The Goods and Services Tax (GST) – India’s biggest tax reform post-independence – was implemented on 1 July 2017. This new tax regime seeks to transform the Indian economy with its ‘One Nation, One Market, One Tax’ principle by subsuming a host of indirect taxes charged at varied rates by the Centre and states, therefore bringing uniformity in taxation across the country.
Though its primary objective was to simplify the complex tax structure on the supply of goods and services, the reform created quite a stir due to its complex nature, due to which many myths about GST started making the rounds.

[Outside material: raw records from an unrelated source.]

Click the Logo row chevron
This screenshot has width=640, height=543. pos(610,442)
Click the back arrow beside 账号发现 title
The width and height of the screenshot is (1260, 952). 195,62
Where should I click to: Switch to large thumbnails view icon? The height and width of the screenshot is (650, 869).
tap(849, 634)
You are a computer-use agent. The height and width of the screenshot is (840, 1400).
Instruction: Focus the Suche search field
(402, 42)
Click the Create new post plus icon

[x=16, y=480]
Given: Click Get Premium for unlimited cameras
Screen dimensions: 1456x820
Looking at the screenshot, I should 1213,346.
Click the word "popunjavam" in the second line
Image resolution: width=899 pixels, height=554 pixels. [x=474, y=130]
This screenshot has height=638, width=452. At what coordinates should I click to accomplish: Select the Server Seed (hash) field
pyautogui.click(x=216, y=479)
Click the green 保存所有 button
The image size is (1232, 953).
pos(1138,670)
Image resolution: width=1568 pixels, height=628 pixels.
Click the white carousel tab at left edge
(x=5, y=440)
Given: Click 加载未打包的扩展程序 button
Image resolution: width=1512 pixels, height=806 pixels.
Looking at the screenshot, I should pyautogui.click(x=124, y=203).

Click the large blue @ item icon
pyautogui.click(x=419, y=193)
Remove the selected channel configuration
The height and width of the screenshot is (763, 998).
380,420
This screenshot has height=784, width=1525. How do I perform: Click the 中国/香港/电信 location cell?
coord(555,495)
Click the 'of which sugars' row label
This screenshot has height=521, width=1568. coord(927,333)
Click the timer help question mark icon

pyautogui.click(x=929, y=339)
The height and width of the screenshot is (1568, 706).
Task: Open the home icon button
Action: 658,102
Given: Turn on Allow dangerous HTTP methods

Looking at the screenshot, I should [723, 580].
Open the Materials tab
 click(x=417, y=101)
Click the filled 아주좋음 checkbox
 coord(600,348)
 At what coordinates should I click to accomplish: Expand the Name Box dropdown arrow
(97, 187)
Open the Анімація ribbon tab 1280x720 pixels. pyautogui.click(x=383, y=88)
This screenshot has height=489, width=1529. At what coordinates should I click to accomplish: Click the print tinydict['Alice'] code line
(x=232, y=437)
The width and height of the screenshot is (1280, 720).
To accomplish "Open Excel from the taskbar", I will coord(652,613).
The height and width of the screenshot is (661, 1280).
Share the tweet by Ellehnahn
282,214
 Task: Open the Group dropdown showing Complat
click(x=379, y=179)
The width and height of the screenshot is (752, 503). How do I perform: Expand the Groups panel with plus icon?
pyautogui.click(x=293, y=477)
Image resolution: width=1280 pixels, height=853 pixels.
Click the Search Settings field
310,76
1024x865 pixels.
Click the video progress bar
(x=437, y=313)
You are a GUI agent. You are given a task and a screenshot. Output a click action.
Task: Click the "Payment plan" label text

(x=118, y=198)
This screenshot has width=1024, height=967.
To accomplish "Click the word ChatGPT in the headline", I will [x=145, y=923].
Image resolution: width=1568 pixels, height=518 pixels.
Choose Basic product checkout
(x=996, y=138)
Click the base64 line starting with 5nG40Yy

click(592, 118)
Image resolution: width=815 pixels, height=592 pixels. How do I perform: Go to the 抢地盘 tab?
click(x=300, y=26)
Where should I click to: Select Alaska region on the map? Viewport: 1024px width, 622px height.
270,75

Let us debunk some of these myths.
MYTH: GST has equal impact on all residential properties
FACT: The impact of GST on property is mainly dependent on segmental classification of projects. The extent of the impact on residential properties predominantly depends on the phase of construction, the location as well as the type of project. For example, impact will be observed more in case of new launches as compared to near completion projects. Similarly, suburban projects will be more impacted as compared to city-centre projects and affordable or value housing will see larger impact as compared to luxury housing. This is on account of different proportion of land cost in project cost (land cost exempted from GST), different GST applicable to different materials, amount spent split in pre-GST time and post-GST time and on account of lower GST for affordable housing projects.
Thus there is no uniform or single amount by which residential properties are impacted due to GST system.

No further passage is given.